Mai called for setting up laboratories with modern equipment in the city for quick testing of food.

She also said the city’s wholesale markets need storage facilities to keep unhygienic foods that have been sent for testing

Under existing regulations, authorities cannot seize foods until tests are complete, but by the time the results are available the dubious products are already sold, she explained.

“It is very difficult to seize foods.”

Authorities are also unable to regulate food sold at illegal markets to workers at industrial and export processing zones, she said.

Mai said the city saw the number of cases of food poisoning decrease from eight in 2011 to six last year, and the number of people affected from 850 to 268.

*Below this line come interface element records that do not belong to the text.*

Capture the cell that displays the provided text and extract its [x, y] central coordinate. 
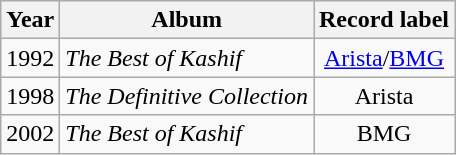
Arista/BMG [384, 58]
Record label [384, 20]
BMG [384, 134]
Arista [384, 96]
Year [30, 20]
2002 [30, 134]
1998 [30, 96]
Album [187, 20]
1992 [30, 58]
The Definitive Collection [187, 96]
From the cell containing the given text, extract its center point as (X, Y) coordinate. 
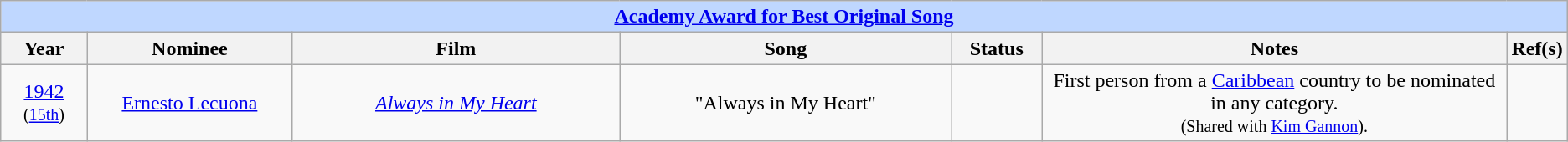
Status (997, 49)
Nominee (189, 49)
Ref(s) (1537, 49)
"Always in My Heart" (786, 103)
Notes (1275, 49)
1942(15th) (44, 103)
Film (456, 49)
Song (786, 49)
Ernesto Lecuona (189, 103)
First person from a Caribbean country to be nominated in any category.(Shared with Kim Gannon). (1275, 103)
Always in My Heart (456, 103)
Year (44, 49)
Academy Award for Best Original Song (784, 17)
Return the (X, Y) coordinate for the center point of the cell that contains the specified text.  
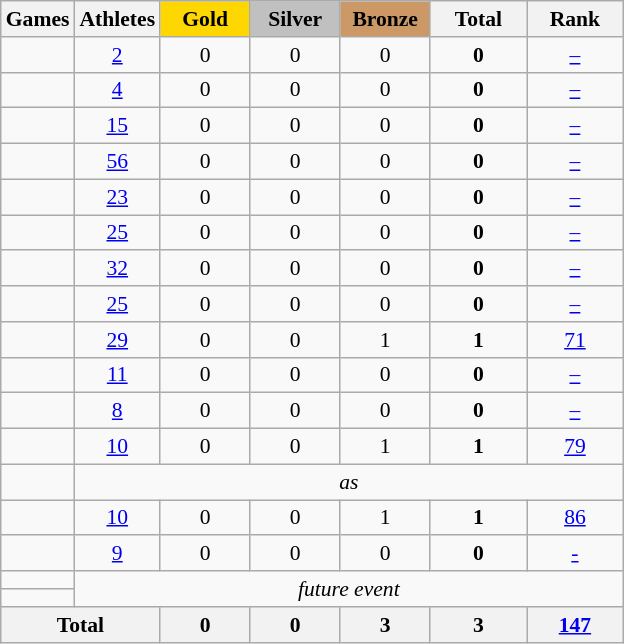
2 (117, 55)
Games (38, 19)
23 (117, 197)
32 (117, 269)
9 (117, 554)
4 (117, 90)
Athletes (117, 19)
as (348, 482)
Gold (205, 19)
8 (117, 411)
15 (117, 126)
147 (576, 625)
future event (348, 589)
- (576, 554)
56 (117, 162)
11 (117, 375)
29 (117, 340)
79 (576, 447)
Silver (295, 19)
Rank (576, 19)
86 (576, 518)
71 (576, 340)
Bronze (385, 19)
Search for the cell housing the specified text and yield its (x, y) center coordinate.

Nguyễn Hoàng Dũng, director of research and development at the city Institute for Economics and Management, said though relevant agencies have set up hotlines to receive public complaints, such complaints are not acted on.

This causes people to lose trust, and they would stop complaining about problems related to food safety and hygiene including fake products, he warned.

“The Government should treat [food-safety] violations as a crime because they can destroy health. Severe punishment should be imposed.”

A representative of the city Consumer Association said though a law on protecting consumers’ rights has been enacted, there is no dedicated agency to enforce it.

Nguyễn Thành Danh, deputy head of the Bình Dương Province Market Management Department, said violators are mostly small producers like household-based establishments.

They do not know that the additives they put in food are banned, and they just continue with their parents’ practices, he said.